**INSTRUCTIONS TO FOLLOW**.
Lines from the one with "Espositori/Roill up (57, 2247)" through the end of the listing below should be set down exactly, with no other line included.

**MATERIAL SHOWN**.
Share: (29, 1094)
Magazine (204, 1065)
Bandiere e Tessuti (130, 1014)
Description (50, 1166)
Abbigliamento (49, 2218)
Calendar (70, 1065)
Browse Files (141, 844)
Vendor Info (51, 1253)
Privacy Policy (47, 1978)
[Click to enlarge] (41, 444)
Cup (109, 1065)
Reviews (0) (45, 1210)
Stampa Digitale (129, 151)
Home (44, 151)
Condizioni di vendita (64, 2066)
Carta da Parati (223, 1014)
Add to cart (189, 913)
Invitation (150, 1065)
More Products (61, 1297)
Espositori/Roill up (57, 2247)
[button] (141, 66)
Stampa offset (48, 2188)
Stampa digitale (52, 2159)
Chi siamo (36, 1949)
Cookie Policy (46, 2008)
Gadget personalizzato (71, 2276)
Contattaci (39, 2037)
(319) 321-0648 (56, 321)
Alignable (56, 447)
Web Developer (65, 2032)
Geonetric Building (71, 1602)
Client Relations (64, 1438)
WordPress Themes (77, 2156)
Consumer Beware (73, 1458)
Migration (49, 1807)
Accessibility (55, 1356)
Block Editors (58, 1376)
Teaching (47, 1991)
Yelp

**TASK OUTPUT**.
Espositori/Roill up (57, 2247)
[button] (141, 66)
Stampa offset (48, 2188)
Stampa digitale (52, 2159)
Chi siamo (36, 1949)
Cookie Policy (46, 2008)
Gadget personalizzato (71, 2276)
Contattaci (39, 2037)
(319) 321-0648 (56, 321)
Alignable (56, 447)
Web Developer (65, 2032)
Geonetric Building (71, 1602)
Client Relations (64, 1438)
WordPress Themes (77, 2156)
Consumer Beware (73, 1458)
Migration (49, 1807)
Accessibility (55, 1356)
Block Editors (58, 1376)
Teaching (47, 1991)
Yelp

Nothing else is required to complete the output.